A propósito, tramitam no Congresso Nacional algumas propostas voltadas ao tema. Na Câmara dos Deputados, uma delas é o Projeto de Lei 901/23, do deputado Benes Leocádio (União-RN), que altera o Código Penal, aumentando a pena para os crimes de ameaça no contexto da Lei Maria da Penha, para reclusão de seis meses a dois anos e multa.
Questionado sobre os impactos (ou não) de mudanças como essa, o deputado federal alagoano defendeu que elaborar uma legislação em uma temática tão crucial não é uma tarefa simples, requer discussões e aprimoramento.
“O projeto de lei em questão é apenas o pontapé inicial de algo que será melhorado. Qualquer iniciativa legislativa para desestimular a violência contra a mulher é sempre bem-vinda e necessária.
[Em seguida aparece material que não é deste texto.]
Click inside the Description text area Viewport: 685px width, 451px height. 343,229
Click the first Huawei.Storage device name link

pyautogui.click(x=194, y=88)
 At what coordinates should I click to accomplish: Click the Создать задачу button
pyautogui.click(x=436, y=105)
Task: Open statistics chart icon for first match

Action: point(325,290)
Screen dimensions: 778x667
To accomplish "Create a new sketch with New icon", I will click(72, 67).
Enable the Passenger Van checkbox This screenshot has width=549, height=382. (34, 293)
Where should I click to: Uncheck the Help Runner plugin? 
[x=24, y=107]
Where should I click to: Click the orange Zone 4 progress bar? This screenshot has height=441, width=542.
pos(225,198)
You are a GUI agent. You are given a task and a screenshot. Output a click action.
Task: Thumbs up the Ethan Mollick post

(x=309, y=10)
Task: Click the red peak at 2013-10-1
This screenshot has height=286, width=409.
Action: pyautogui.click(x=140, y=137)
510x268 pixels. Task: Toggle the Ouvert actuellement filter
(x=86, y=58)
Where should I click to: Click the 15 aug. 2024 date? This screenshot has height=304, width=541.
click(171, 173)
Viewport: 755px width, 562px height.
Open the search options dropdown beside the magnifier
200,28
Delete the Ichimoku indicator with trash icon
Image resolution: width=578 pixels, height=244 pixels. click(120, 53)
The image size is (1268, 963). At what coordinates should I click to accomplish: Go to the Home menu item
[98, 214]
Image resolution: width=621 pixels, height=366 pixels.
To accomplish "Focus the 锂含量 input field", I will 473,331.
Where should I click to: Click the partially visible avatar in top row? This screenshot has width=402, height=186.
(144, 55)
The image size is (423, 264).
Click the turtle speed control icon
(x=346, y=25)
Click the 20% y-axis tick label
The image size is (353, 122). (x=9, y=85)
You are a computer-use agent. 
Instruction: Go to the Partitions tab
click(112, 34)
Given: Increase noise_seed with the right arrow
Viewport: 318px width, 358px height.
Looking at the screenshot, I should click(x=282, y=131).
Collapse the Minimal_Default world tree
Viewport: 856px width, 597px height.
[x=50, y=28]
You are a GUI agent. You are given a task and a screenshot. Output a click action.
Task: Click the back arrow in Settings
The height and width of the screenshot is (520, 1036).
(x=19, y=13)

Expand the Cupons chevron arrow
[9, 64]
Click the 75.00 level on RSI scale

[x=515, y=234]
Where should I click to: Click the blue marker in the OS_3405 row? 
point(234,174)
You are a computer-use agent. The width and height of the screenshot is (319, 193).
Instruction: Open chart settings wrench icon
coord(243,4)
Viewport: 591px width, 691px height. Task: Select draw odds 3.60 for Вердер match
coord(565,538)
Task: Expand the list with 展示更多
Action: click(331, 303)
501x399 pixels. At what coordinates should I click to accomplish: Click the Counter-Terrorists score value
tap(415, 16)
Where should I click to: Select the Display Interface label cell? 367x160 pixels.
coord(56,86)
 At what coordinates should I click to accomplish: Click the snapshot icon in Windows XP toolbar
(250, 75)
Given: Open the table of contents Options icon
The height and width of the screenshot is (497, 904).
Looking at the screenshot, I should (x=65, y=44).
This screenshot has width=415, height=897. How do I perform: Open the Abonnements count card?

É a oportunidade para buscarmos um freio nessa violência desumana”, completou.
Também tramita na Comissão de Constituição e Justiça do Senado, o Projeto de Lei 4266/23, da senadora Margareth Buzetti (PSD/MT), que agrava a pena do feminicídio dos atuais 12 a 30 anos para 20 a 40 anos de reclusão sem necessidade de qualificá-lo para aplicar penas mais rigorosas.
O projeto, do Senado, altera o Código Penal, a Lei das Contravenções Penais, a Lei de Execução Penal, a Lei de Crimes Hediondos e a Lei Maria da Penha.
A proposta prevê ainda outras medidas para coibir a violência contra a mulher, principalmente os crimes considerados “precursores do feminicídio", a exemplo do aumento das penas para casos de lesão corporal, crimes contra honra, ameaça e descumprimento de medidas protetivas, e o aumento (dos atuais 50% para 55%) do cumprimento mínimo da pena de feminicídio para a progressão de regime.